WHAT THE TASK REQUIRES
Repeat every one of the records below line for line, without changing a single character.
----------
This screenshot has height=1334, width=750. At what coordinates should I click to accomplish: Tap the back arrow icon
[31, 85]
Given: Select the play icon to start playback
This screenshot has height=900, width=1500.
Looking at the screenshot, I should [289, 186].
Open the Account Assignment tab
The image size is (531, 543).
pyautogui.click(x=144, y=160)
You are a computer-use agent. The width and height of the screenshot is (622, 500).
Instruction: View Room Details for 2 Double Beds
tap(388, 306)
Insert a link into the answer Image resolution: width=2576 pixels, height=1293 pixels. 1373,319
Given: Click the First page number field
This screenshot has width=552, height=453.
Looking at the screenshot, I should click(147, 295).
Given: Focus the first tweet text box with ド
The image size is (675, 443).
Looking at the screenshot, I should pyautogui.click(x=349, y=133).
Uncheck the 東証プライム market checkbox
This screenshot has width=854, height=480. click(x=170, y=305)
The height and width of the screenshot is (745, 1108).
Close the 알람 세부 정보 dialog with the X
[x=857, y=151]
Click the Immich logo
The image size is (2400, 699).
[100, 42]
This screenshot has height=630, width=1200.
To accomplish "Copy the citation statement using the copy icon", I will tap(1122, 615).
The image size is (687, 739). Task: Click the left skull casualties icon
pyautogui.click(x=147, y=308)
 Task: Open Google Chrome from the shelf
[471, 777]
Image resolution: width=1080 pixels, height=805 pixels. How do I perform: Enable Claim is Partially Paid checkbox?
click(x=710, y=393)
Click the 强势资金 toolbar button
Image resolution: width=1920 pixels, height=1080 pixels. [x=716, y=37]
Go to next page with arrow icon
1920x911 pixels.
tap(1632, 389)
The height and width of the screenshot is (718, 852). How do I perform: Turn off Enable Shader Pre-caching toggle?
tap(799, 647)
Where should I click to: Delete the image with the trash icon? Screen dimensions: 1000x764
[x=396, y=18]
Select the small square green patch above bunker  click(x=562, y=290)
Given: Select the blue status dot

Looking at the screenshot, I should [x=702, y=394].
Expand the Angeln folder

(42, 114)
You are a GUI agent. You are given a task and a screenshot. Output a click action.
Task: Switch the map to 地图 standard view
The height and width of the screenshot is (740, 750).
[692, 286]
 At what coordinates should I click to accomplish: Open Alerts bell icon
----------
TASK SOLUTION
This screenshot has height=1334, width=750. At what coordinates should I click to accomplish: Tap the back arrow icon
[31, 85]
Given: Select the play icon to start playback
This screenshot has height=900, width=1500.
Looking at the screenshot, I should [289, 186].
Open the Account Assignment tab
The image size is (531, 543).
pyautogui.click(x=144, y=160)
You are a computer-use agent. The width and height of the screenshot is (622, 500).
Instruction: View Room Details for 2 Double Beds
tap(388, 306)
Insert a link into the answer Image resolution: width=2576 pixels, height=1293 pixels. 1373,319
Given: Click the First page number field
This screenshot has width=552, height=453.
Looking at the screenshot, I should click(147, 295).
Given: Focus the first tweet text box with ド
The image size is (675, 443).
Looking at the screenshot, I should pyautogui.click(x=349, y=133).
Uncheck the 東証プライム market checkbox
This screenshot has width=854, height=480. click(x=170, y=305)
The height and width of the screenshot is (745, 1108).
Close the 알람 세부 정보 dialog with the X
[x=857, y=151]
Click the Immich logo
The image size is (2400, 699).
[100, 42]
This screenshot has height=630, width=1200.
To accomplish "Copy the citation statement using the copy icon", I will tap(1122, 615).
The image size is (687, 739). Task: Click the left skull casualties icon
pyautogui.click(x=147, y=308)
 Task: Open Google Chrome from the shelf
[471, 777]
Image resolution: width=1080 pixels, height=805 pixels. How do I perform: Enable Claim is Partially Paid checkbox?
click(x=710, y=393)
Click the 强势资金 toolbar button
Image resolution: width=1920 pixels, height=1080 pixels. [x=716, y=37]
Go to next page with arrow icon
1920x911 pixels.
tap(1632, 389)
The height and width of the screenshot is (718, 852). How do I perform: Turn off Enable Shader Pre-caching toggle?
tap(799, 647)
Where should I click to: Delete the image with the trash icon? Screen dimensions: 1000x764
[x=396, y=18]
Select the small square green patch above bunker  click(x=562, y=290)
Given: Select the blue status dot

Looking at the screenshot, I should [x=702, y=394].
Expand the Angeln folder

(42, 114)
You are a GUI agent. You are given a task and a screenshot. Output a click action.
Task: Switch the map to 地图 standard view
The height and width of the screenshot is (740, 750).
[692, 286]
 At what coordinates should I click to accomplish: Open Alerts bell icon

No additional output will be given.